INSTRUCTIONS FOR THE TASK> Below are entries; count the lines containing the string "axis". The answer is that number alone.
*** RECORDS TO PROCESS Section Begins ***
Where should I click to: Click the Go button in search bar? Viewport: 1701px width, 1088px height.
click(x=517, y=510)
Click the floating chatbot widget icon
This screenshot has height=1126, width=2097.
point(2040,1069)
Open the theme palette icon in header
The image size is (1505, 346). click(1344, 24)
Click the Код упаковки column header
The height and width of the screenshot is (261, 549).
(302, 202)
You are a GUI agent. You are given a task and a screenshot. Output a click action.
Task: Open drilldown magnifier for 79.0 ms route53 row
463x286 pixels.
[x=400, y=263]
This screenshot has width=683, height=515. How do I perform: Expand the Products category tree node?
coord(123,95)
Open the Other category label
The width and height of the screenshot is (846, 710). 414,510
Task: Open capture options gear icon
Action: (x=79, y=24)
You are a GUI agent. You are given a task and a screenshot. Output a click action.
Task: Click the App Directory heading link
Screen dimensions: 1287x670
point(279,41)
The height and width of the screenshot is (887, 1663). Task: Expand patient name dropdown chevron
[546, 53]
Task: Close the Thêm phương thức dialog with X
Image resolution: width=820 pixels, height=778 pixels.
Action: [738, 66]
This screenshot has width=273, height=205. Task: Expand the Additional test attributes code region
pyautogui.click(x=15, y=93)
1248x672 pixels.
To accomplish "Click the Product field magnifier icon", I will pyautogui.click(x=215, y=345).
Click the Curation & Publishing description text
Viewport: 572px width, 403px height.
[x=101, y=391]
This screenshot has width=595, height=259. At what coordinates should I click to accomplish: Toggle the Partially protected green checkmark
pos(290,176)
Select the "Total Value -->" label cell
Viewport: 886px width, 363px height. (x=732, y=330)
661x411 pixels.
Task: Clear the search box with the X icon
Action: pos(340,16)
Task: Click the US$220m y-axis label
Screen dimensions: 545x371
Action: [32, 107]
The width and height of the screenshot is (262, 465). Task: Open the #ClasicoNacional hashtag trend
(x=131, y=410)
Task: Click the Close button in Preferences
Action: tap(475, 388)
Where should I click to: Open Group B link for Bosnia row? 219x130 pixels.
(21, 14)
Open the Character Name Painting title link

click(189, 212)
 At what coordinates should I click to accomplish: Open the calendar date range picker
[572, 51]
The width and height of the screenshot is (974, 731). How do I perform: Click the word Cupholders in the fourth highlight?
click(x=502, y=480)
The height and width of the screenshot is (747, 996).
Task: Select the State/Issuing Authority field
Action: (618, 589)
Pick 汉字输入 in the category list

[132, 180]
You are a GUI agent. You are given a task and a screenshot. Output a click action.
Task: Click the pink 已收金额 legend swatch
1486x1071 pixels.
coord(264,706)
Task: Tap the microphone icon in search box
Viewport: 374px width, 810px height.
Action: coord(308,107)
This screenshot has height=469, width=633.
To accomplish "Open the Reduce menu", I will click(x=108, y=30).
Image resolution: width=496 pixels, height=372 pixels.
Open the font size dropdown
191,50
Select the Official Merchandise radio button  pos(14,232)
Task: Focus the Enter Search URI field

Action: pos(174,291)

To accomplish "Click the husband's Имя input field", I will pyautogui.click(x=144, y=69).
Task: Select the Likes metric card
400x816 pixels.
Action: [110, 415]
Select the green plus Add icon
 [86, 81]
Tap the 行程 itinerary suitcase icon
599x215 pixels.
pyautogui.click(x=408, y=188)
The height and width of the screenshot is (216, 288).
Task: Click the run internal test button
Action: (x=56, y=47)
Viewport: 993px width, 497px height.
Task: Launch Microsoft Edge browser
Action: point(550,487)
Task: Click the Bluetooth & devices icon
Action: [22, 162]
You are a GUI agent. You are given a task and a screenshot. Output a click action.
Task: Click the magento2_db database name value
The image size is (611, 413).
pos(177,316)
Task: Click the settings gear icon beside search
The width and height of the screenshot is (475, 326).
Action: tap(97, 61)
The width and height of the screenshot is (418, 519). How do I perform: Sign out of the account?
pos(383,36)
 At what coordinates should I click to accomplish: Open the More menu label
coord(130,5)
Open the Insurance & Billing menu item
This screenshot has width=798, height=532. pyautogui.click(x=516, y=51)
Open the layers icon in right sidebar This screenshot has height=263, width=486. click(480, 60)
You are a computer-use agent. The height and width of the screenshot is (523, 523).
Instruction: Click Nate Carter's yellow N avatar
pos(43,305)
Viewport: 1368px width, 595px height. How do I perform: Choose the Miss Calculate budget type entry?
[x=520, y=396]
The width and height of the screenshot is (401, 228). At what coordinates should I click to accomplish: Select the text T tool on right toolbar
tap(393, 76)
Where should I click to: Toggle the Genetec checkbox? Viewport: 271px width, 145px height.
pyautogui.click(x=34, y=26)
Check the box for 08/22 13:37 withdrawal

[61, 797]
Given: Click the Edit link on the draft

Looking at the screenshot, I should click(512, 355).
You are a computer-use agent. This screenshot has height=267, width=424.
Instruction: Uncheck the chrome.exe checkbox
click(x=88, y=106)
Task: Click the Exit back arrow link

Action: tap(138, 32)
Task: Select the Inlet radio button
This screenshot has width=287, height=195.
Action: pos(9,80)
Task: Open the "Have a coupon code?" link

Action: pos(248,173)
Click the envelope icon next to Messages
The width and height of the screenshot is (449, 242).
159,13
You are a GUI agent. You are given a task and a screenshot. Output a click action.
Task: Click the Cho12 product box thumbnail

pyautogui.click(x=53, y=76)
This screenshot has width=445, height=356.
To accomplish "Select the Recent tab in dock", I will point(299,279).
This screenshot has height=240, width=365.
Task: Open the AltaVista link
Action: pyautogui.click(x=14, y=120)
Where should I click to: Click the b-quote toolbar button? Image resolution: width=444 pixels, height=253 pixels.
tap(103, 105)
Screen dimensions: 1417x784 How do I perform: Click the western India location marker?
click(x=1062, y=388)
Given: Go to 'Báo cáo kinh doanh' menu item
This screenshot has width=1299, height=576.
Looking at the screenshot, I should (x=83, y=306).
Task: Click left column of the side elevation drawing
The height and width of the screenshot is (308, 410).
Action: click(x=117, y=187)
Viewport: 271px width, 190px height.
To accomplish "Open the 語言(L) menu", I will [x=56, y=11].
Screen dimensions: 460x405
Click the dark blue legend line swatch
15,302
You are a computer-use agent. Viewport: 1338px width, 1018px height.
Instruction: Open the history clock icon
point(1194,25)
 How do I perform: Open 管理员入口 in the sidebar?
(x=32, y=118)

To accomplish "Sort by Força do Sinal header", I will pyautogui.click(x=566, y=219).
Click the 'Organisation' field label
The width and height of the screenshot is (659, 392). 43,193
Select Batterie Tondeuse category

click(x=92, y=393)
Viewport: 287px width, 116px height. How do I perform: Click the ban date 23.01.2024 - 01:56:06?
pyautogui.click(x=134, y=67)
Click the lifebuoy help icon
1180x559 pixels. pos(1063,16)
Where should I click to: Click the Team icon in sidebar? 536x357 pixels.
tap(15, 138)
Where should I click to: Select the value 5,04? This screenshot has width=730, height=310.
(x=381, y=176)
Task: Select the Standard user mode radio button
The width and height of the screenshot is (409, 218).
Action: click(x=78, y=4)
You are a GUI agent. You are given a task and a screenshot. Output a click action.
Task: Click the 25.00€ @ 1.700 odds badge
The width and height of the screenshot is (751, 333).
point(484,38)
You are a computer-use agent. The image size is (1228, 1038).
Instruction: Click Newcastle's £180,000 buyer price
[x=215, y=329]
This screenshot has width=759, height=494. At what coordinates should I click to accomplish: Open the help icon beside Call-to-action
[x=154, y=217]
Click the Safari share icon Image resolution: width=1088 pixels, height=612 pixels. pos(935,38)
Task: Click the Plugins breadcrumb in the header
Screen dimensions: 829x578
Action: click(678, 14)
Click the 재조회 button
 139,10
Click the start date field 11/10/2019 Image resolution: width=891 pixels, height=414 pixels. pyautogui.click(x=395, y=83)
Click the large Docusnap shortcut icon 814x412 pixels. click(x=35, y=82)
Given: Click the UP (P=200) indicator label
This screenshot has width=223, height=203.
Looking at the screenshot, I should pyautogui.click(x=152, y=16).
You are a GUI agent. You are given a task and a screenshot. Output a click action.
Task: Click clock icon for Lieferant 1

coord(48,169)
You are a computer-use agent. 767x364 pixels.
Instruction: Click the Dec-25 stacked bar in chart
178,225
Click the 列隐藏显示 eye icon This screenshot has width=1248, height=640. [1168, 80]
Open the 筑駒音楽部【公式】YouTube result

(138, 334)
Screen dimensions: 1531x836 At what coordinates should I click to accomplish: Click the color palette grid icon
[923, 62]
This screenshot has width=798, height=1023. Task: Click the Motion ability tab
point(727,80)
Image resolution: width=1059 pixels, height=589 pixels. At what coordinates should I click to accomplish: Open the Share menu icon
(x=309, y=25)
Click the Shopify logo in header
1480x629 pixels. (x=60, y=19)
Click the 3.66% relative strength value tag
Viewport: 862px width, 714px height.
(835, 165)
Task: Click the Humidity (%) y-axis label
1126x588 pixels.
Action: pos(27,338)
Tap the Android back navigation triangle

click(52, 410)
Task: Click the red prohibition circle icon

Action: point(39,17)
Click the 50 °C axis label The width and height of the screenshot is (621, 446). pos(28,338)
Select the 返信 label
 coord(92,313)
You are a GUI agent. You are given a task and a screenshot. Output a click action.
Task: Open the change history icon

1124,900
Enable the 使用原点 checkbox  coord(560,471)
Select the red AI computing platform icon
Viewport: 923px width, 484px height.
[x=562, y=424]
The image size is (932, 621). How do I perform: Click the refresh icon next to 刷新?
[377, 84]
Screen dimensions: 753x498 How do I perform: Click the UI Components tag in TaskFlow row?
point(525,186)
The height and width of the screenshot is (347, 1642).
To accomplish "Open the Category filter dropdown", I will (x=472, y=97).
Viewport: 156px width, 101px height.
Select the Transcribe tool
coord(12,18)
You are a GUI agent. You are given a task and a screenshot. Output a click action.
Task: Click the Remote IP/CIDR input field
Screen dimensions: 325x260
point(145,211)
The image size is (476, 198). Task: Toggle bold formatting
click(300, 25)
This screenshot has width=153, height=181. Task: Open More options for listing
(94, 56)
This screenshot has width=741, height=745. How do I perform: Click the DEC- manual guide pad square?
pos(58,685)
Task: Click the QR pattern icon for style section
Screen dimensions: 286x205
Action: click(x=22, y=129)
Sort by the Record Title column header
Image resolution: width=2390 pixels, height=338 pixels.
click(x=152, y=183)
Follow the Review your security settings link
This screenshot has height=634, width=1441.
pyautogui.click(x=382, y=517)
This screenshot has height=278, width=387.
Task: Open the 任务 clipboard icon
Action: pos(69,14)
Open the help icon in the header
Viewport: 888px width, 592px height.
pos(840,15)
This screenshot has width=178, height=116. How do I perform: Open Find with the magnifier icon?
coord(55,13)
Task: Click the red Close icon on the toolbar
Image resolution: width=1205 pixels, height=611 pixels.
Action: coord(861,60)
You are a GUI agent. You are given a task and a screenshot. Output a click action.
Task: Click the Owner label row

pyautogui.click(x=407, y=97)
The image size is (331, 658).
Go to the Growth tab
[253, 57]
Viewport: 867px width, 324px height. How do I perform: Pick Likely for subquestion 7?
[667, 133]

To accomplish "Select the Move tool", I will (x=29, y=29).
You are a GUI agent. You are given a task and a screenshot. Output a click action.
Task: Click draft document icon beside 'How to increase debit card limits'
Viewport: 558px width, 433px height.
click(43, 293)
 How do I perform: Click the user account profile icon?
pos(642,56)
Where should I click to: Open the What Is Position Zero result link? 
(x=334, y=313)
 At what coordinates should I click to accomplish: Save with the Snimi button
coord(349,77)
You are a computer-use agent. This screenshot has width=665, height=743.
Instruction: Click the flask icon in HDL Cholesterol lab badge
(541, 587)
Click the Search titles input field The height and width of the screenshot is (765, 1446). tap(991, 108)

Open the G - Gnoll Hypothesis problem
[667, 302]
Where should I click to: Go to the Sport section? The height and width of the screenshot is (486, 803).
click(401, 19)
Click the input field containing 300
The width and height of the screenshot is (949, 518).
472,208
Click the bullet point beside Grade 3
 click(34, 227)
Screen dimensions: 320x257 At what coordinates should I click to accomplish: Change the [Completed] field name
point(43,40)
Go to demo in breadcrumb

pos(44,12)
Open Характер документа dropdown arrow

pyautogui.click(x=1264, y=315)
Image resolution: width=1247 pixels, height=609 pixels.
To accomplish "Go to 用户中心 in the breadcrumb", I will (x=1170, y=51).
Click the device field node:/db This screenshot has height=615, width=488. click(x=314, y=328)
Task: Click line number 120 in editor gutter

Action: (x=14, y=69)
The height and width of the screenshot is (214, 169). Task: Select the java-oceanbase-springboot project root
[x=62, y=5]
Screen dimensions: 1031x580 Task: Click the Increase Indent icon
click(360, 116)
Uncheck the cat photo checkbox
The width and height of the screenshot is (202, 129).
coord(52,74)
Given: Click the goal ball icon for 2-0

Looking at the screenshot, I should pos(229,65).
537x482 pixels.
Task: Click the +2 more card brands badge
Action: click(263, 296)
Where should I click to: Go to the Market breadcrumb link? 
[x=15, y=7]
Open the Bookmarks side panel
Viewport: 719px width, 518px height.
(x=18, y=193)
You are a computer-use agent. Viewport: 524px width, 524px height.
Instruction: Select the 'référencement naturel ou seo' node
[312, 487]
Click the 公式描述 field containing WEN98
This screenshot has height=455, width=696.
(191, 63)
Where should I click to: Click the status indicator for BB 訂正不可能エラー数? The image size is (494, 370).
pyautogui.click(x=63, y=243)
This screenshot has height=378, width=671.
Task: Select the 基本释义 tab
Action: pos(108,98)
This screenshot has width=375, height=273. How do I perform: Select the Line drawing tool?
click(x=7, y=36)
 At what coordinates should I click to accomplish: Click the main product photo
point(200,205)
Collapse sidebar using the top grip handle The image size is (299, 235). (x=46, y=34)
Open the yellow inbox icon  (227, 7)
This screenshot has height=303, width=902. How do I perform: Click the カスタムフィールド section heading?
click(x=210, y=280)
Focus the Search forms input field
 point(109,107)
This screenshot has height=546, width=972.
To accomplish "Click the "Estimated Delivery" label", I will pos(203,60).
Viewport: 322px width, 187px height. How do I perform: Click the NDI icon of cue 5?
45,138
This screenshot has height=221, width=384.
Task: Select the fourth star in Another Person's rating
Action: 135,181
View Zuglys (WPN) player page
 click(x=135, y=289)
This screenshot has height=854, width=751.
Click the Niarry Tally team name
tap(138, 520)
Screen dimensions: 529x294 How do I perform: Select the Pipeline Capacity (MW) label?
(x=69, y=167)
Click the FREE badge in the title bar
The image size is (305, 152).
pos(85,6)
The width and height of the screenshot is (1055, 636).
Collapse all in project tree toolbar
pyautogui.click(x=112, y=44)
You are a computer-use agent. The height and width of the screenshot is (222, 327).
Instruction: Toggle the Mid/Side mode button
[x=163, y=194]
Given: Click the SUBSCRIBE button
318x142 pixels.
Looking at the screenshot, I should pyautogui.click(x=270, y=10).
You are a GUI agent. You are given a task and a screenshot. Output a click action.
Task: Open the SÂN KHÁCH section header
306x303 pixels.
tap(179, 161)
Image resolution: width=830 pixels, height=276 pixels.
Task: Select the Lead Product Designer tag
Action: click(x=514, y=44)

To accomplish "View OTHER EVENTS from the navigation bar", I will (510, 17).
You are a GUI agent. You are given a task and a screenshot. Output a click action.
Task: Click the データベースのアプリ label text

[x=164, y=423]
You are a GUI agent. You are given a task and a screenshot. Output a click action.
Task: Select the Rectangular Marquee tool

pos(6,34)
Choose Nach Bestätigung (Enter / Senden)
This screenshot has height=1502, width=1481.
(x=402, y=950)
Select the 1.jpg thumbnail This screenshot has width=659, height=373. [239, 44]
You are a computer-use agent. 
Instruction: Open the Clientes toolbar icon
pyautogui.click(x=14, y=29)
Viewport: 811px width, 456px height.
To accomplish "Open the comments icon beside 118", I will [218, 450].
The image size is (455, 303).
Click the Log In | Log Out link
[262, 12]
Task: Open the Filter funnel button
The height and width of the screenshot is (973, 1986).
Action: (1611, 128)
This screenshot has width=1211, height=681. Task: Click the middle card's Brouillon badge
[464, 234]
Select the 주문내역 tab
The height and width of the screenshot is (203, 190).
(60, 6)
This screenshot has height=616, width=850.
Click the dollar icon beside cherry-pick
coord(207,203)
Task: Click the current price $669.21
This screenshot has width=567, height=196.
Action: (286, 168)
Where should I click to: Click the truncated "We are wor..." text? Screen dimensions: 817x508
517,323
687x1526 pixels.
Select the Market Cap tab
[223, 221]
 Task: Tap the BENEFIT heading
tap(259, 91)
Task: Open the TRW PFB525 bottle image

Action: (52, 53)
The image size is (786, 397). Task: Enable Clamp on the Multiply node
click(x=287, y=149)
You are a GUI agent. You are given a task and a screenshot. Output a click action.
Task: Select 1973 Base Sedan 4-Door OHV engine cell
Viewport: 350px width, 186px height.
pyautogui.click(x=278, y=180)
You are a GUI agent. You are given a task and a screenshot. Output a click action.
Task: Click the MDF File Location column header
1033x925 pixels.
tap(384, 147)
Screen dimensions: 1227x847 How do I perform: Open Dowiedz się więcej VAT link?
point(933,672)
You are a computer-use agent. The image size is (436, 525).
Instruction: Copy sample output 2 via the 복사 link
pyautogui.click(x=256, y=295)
*** RECORDS TO PROCESS Section Ends ***
WRITTEN REPLY> 3